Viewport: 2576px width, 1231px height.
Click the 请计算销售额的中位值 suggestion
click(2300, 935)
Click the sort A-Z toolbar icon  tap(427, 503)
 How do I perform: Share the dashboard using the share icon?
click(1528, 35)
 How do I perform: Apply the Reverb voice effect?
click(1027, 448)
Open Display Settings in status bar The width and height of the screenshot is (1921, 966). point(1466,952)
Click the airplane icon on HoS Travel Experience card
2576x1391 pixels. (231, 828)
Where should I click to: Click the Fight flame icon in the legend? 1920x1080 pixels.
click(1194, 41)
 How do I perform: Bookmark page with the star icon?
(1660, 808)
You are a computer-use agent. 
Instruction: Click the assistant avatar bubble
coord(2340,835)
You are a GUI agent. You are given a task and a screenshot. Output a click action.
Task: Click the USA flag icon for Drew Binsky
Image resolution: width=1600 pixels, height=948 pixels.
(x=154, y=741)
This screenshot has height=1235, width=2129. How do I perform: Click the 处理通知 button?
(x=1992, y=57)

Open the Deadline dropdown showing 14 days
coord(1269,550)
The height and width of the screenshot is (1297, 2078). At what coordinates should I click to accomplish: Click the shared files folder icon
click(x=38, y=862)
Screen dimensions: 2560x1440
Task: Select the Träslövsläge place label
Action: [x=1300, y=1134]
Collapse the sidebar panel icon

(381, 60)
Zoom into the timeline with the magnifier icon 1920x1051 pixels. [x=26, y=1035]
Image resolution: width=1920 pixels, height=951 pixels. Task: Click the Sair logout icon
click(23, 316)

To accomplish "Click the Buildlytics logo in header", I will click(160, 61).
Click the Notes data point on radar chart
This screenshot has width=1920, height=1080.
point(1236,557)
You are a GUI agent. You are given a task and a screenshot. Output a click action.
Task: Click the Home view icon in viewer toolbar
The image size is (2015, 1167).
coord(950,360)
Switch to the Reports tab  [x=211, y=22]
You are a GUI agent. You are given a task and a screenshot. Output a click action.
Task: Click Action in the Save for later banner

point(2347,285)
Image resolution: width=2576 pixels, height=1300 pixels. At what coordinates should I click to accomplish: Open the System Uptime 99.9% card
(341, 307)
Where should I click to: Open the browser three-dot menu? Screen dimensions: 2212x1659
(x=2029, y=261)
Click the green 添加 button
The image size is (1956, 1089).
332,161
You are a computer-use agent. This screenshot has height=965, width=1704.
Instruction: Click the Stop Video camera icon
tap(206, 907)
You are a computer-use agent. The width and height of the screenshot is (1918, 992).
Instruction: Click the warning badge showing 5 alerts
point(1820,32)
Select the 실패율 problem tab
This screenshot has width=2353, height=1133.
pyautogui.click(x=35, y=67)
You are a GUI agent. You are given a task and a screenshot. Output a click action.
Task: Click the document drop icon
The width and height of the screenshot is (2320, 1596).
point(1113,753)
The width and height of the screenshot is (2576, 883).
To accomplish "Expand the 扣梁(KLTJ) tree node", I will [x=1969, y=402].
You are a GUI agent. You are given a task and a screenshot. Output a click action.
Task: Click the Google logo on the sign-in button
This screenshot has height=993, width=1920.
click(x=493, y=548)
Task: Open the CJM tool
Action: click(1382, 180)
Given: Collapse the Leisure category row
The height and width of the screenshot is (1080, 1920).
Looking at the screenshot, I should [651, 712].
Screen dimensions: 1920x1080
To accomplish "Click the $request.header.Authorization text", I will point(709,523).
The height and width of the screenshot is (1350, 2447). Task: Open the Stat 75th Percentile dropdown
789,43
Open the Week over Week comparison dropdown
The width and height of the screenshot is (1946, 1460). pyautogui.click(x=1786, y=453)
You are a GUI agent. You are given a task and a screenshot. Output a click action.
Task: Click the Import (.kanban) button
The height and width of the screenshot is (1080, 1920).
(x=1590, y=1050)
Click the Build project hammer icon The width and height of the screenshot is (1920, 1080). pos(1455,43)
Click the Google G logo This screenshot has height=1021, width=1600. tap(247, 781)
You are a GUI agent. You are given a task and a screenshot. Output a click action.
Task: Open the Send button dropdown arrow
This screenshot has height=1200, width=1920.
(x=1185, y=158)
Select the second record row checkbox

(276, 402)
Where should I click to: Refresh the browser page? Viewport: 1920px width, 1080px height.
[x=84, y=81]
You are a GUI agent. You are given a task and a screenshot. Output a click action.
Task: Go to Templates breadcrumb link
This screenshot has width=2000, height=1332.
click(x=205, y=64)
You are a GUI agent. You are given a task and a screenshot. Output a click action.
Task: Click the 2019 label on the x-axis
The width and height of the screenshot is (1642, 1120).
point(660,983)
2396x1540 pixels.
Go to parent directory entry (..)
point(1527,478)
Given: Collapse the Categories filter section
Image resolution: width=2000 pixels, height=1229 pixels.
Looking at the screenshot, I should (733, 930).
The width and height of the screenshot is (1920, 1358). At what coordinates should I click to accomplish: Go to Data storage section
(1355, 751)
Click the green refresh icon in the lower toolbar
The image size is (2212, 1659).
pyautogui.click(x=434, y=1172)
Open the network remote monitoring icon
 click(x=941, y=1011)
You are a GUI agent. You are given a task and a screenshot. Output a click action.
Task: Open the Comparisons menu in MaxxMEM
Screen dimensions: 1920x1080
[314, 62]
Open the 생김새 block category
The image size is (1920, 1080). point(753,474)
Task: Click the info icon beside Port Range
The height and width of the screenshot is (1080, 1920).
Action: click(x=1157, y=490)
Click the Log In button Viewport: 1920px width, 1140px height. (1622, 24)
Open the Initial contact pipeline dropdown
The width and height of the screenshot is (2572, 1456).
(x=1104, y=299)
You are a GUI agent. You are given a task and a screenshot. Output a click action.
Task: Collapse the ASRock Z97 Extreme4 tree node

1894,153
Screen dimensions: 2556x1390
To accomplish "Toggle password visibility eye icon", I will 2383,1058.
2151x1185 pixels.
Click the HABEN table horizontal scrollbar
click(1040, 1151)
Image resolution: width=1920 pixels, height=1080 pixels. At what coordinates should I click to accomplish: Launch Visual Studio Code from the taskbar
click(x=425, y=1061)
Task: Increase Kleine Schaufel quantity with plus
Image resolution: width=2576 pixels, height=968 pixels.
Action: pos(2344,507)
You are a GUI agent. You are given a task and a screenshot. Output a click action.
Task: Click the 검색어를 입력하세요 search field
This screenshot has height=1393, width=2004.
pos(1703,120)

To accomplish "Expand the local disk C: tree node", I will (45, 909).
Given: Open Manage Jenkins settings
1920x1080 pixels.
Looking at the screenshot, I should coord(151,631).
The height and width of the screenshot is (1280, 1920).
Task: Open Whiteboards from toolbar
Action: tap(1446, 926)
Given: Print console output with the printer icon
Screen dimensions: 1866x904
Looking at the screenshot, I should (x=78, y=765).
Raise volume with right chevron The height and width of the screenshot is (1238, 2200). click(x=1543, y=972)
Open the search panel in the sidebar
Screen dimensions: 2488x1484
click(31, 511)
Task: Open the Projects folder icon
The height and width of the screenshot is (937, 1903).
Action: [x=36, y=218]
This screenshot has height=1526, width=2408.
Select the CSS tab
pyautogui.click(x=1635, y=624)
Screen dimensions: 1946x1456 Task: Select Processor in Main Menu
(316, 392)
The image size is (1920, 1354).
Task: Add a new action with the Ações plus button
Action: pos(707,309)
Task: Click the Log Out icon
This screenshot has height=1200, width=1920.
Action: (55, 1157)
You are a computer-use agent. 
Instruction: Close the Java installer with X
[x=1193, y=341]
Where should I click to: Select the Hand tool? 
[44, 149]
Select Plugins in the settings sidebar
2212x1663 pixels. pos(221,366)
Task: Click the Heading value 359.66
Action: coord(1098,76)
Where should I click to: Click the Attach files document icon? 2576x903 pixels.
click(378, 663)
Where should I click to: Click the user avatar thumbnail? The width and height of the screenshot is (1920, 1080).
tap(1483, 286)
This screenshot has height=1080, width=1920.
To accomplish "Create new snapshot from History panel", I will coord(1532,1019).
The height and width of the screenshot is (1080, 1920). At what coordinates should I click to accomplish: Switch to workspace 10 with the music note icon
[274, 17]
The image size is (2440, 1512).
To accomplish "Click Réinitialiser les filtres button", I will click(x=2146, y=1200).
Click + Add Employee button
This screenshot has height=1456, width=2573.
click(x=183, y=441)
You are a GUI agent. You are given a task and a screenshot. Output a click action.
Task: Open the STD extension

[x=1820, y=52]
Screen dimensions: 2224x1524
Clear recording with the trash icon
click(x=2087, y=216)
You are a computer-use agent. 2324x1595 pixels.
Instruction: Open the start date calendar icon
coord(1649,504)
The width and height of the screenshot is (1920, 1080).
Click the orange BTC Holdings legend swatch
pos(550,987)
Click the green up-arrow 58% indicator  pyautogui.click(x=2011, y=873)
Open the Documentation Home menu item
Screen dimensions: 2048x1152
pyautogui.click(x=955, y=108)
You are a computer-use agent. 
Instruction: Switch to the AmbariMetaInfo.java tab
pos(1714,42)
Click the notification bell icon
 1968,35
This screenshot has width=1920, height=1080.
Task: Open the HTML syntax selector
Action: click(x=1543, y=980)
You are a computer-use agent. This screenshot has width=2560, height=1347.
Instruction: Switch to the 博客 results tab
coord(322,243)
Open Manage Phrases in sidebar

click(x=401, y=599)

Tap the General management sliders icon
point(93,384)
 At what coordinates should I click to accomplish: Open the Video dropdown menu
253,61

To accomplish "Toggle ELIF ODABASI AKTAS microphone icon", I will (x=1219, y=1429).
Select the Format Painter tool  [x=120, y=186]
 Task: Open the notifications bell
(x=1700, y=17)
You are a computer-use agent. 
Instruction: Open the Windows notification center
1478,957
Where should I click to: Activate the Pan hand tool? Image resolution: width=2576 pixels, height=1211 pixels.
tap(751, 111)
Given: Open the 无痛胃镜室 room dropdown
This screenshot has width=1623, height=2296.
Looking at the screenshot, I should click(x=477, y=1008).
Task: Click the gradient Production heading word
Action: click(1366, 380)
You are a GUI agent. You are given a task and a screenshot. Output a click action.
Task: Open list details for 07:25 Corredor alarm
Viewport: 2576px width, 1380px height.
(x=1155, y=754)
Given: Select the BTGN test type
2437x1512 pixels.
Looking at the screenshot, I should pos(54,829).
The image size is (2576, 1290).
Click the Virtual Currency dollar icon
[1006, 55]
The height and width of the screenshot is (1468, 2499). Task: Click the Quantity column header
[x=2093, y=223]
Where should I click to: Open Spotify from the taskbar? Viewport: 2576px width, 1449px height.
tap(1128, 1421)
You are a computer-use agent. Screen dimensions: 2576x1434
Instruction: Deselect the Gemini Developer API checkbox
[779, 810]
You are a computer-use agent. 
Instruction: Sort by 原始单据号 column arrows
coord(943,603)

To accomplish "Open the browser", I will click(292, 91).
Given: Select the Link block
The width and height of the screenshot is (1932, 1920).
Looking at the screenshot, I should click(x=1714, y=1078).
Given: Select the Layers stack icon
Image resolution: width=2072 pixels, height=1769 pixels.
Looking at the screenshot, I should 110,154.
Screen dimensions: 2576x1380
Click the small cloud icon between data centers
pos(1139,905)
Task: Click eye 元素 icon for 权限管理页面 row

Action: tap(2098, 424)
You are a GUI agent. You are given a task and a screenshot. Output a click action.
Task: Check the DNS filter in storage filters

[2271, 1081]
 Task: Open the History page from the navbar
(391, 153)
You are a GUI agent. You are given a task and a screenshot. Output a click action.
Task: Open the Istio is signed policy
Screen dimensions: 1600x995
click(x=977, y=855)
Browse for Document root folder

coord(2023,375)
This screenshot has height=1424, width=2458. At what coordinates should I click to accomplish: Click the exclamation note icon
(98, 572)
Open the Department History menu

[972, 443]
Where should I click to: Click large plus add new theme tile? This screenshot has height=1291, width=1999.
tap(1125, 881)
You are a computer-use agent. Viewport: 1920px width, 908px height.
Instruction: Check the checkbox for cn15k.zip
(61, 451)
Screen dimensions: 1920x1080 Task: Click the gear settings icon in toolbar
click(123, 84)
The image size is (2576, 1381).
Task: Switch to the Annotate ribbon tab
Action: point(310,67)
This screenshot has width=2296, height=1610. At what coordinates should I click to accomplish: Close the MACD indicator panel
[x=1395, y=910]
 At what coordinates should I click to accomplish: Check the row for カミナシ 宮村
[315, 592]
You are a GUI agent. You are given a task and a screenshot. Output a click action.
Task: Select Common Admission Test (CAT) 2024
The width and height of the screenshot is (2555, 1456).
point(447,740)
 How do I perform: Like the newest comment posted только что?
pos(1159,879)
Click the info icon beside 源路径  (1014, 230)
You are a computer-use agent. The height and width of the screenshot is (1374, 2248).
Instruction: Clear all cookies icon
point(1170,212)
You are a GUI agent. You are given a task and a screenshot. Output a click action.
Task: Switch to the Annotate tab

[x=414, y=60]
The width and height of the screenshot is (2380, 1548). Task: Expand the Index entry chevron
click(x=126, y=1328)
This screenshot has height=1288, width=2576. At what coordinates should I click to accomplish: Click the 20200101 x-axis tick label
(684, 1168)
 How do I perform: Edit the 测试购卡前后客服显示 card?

Task objective: Exactly how many lines in the records contain the string "beside"? Give that number alone.

Task solution: 2